Ausgabe 05/2017
Die Republik der Glücklichen
Maria Kniesburges ist Chefredakteurin der ver.di publk
Das Wahlprogramm der CDU / CSU zur Bundestagswahl 2017 trägt den Titel: "Für ein Deutschland, in dem wir gut und gerne leben." Und gleich auf Seite zwei folgt in fetten Lettern das nächste Versprechen: "Gute Arbeit auch für morgen - Vollbeschäftigung für Deutschland". Das wollen die Unionsparteien bis zum Jahr 2025 erreichen, Arbeit für alle, Vollbeschäftigung. Schon jetzt, so ist man voll des Eigenlobs, gebe es "in Deutschland mehr Beschäftigung als je zuvor" - und damit nicht genug: "Der großen Mehrheit unserer Bürgerinnen und Bürger ging es noch nie so gut wie heute", ist da zu lesen. Alles gut? Mitnichten.
Die Zahl der Erwerbstätigen in dieser Republik der Glücklichen, die trotz Arbeit von Armut bedroht sind, hat sich von 2004 bis 2014 verdoppelt. Sie ist von 1,9 Millionen auf 4,1 Millionen armutsgefährdete Beschäftigte gestiegen. Das hat gerade erst eine Studie der Hans-Böckler-Stiftung ergeben. Als armutsgefährdet gelten all jene, die über weniger als 60 Prozent des mittleren Einkommens verfügen. Mehr als 4 Millionen Menschen im Land, die ihrer Arbeit nachgehen und dennoch knapp an oder schon unter der Armutsschwelle leben. Sieht so ein Deutschland aus, in dem "wir gut und gerne leben"? Der in diesen Tagen viel bejubelte Beschäftigungszuwachs ist bei näherer Betrachtung zu einem Großteil ein Zuwachs prekärer Beschäftigung. Arbeit im Niedriglohnsektor, in unfreiwilliger Teilzeit oder auch in Minijobs mit kleinem Geld und unbezahlten Überstunden.

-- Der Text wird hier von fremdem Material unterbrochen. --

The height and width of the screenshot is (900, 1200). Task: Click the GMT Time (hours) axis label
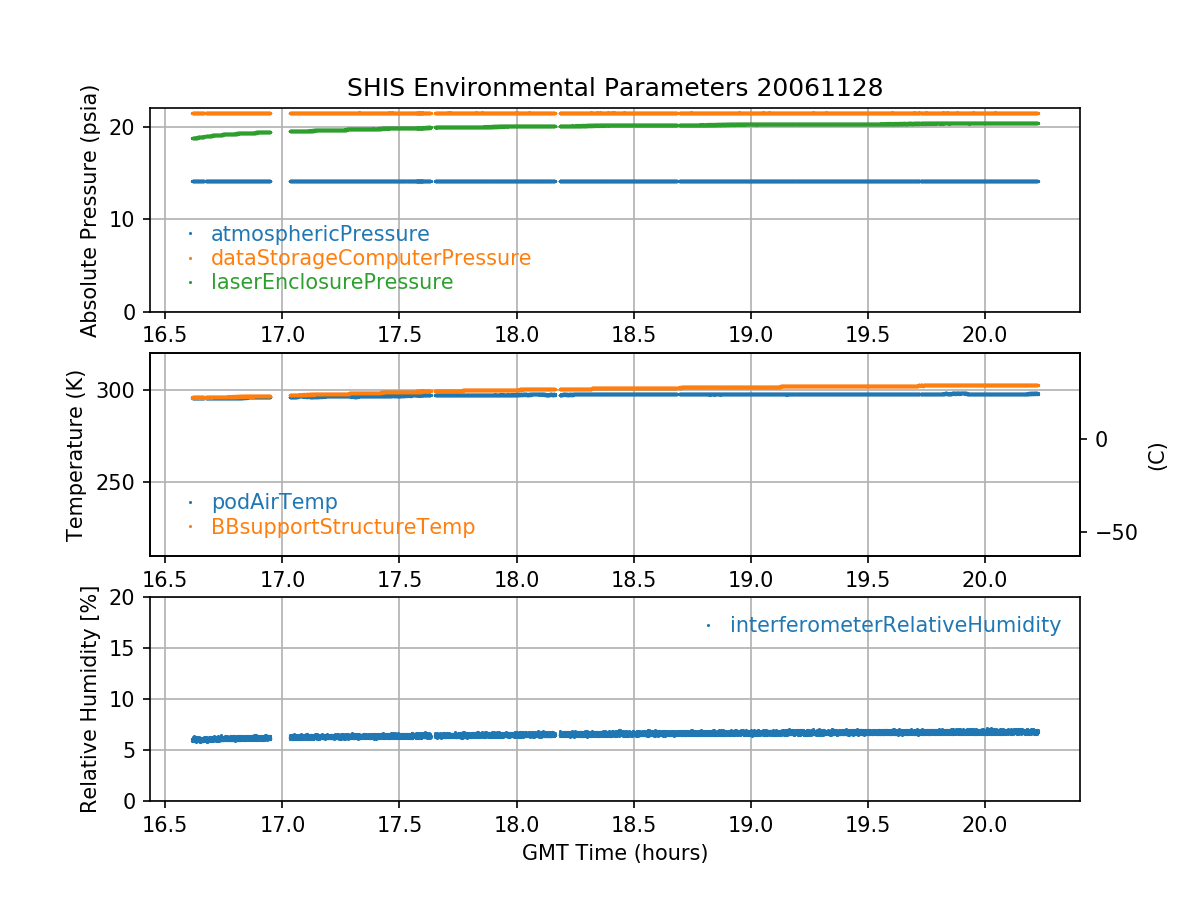[x=614, y=853]
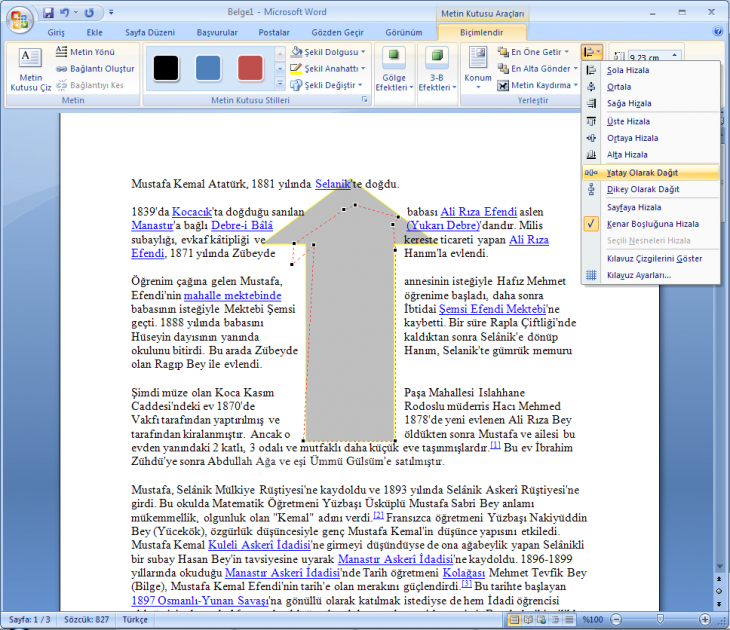Open the Kocacık hyperlink in text
This screenshot has height=630, width=730.
click(189, 212)
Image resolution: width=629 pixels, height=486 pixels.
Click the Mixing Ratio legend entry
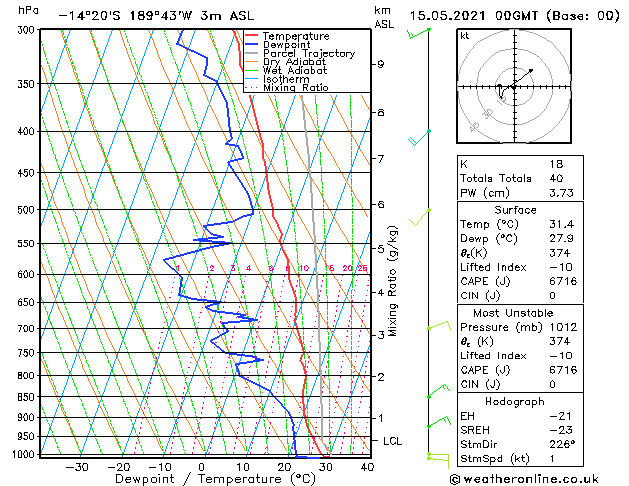tap(287, 88)
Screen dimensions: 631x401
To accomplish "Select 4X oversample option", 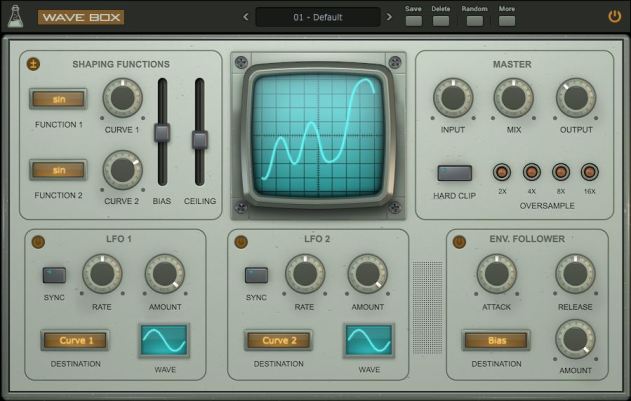I will 531,172.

Und so wollte auch ein Bürger, der das Unionsversprechen der Vollbeschäftigung vernommen hatte, von CDU-Generalsekretär Peter Tauber via Twitter wissen: "Heißt das jetzt drei Minijobs für mich?" Und Tauber twitterte prompt zurück: "Wenn sie was ordentliches gelernt haben, dann brauchen Sie keine drei Minijobs." Weiß der Mann, wovon er spricht? Wie viele gut ausgebildete Menschen im Land sich mit Minijobs oder Niedrigsthonoraren durchschlagen müssen? Seine Entschuldigung kam jedenfalls eher spröde daher: "Ich wollte niemandem zu nahe treten."